- [WHAT TO WORK ON] In the entries below, switch "icon" to "button" and reproduce the text with every other word unchanged, leaving the pictures out.

+===+

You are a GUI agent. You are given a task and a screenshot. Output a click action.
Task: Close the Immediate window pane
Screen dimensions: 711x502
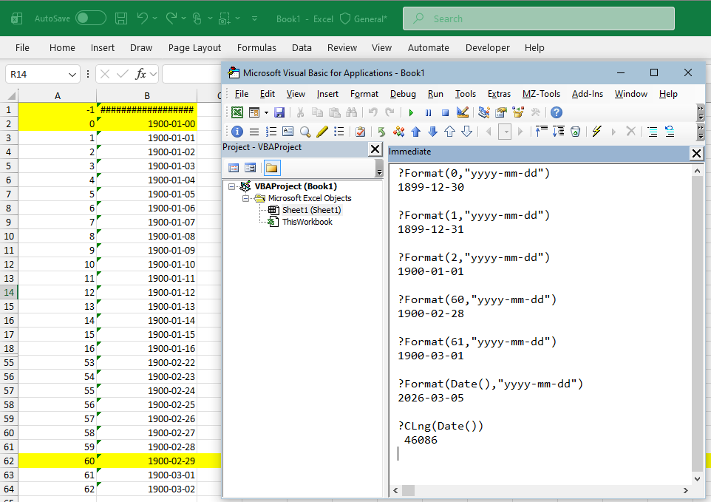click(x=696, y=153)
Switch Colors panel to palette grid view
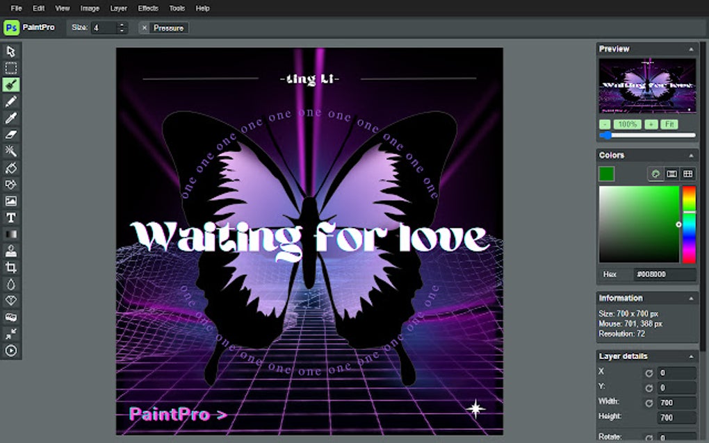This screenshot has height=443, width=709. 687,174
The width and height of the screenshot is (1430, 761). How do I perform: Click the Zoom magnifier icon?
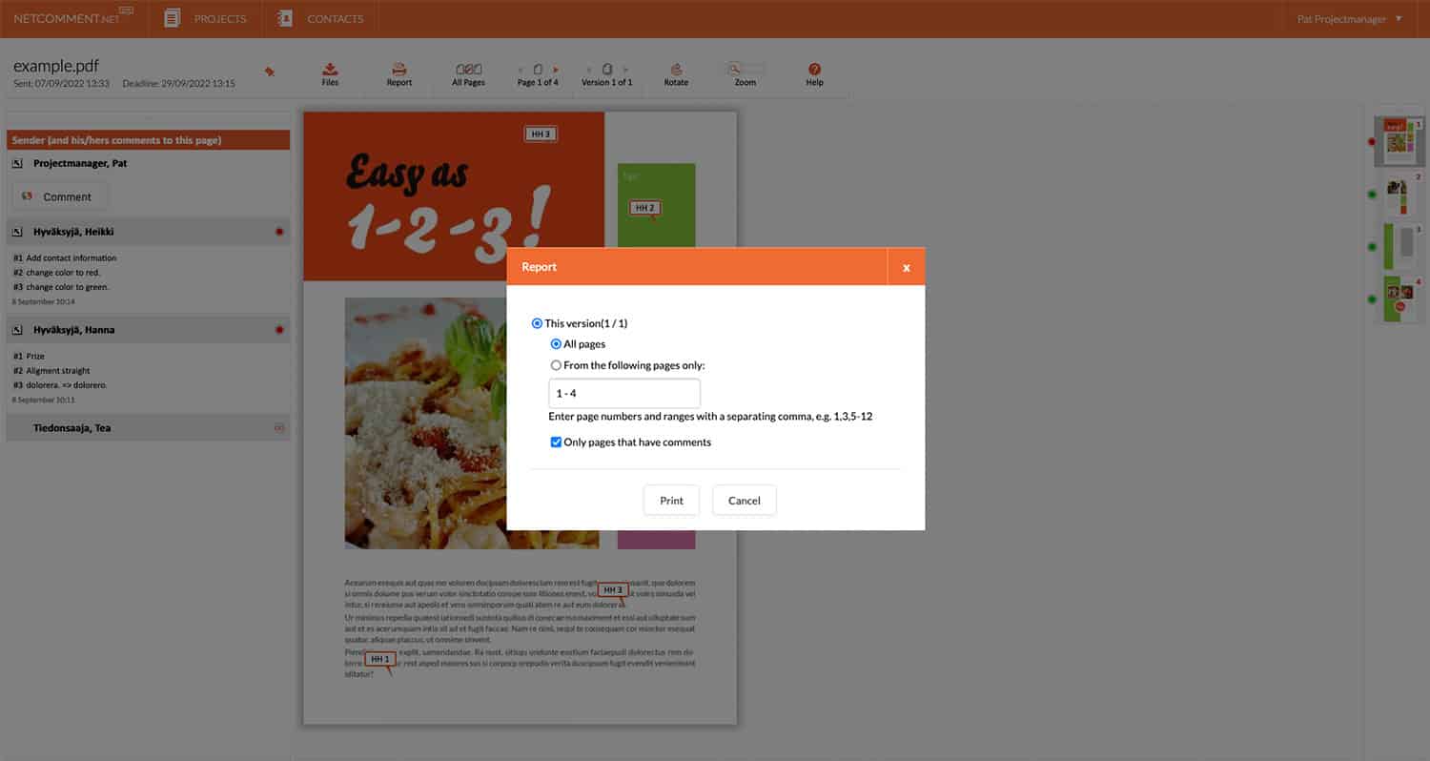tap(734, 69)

+===+

- [EXERCISE ANSWER]
You are a GUI agent. You are given a task and a screenshot. Output a click action.
Task: Close the Immediate window pane
Screen dimensions: 711x502
click(x=696, y=153)
Switch Colors panel to palette grid view
This screenshot has height=443, width=709. 687,174
The width and height of the screenshot is (1430, 761). How do I perform: Click the Zoom magnifier button?
tap(734, 69)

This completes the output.